> [What is asked]
Reproduce every line of the entries below word for word, leaving out the pictures.

─── Excerpted data ───

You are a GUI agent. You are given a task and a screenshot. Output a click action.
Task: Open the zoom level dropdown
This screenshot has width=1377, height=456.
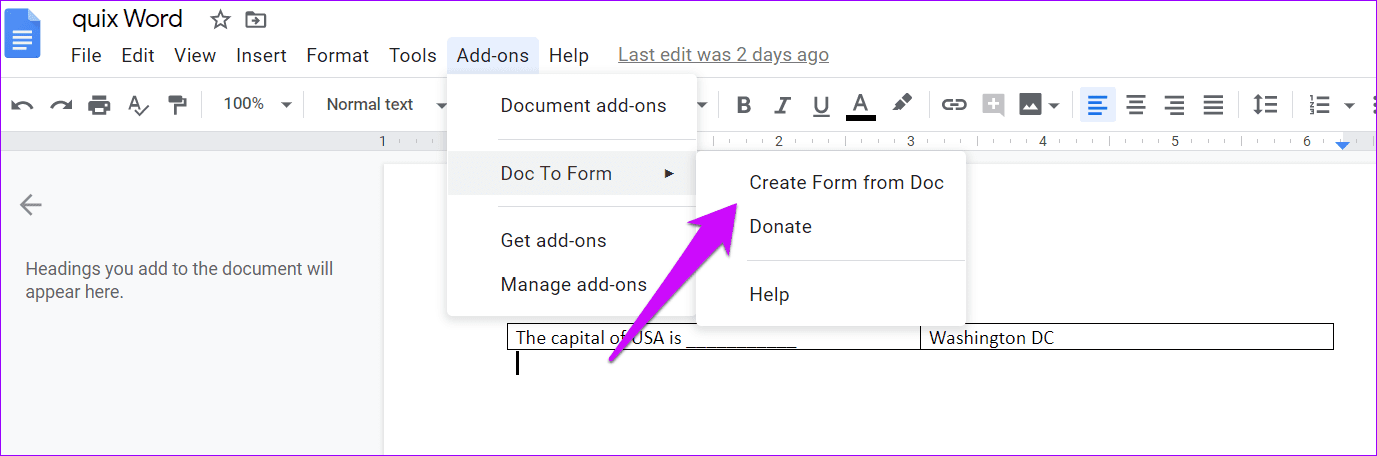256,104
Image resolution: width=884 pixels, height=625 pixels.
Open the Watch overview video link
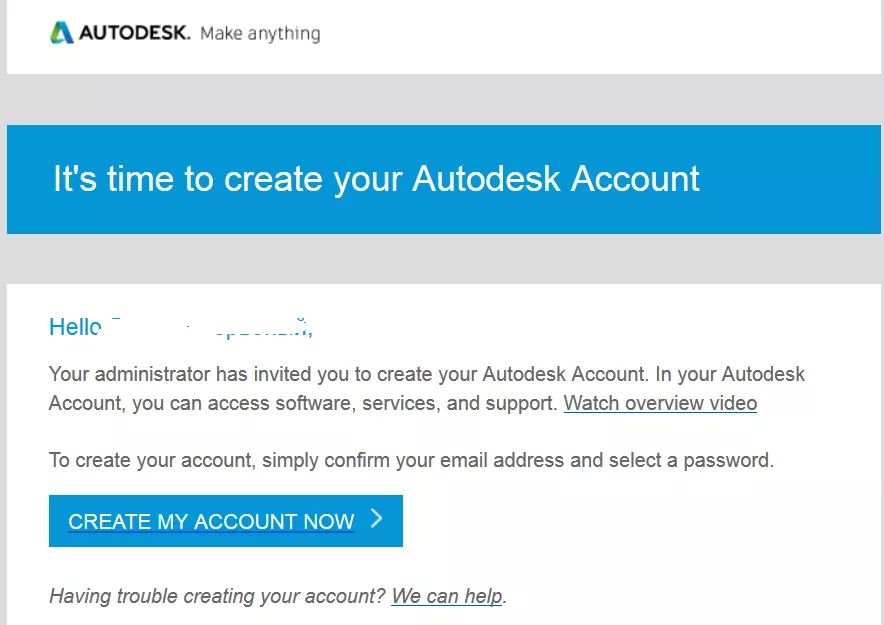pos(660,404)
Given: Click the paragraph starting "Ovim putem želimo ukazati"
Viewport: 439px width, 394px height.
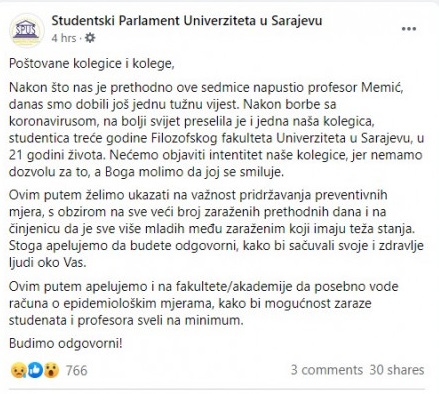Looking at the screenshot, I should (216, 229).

───

> [Answer below]
You are a GUI agent. You are given a task and a screenshot. Output a click action.
Task: Open the zoom level dropdown
This screenshot has width=1377, height=456.
256,104
Image resolution: width=884 pixels, height=625 pixels.
Open the Watch overview video link
pos(660,404)
Given: Click the paragraph starting "Ovim putem želimo ukazati"
Viewport: 439px width, 394px height.
Looking at the screenshot, I should (216, 229).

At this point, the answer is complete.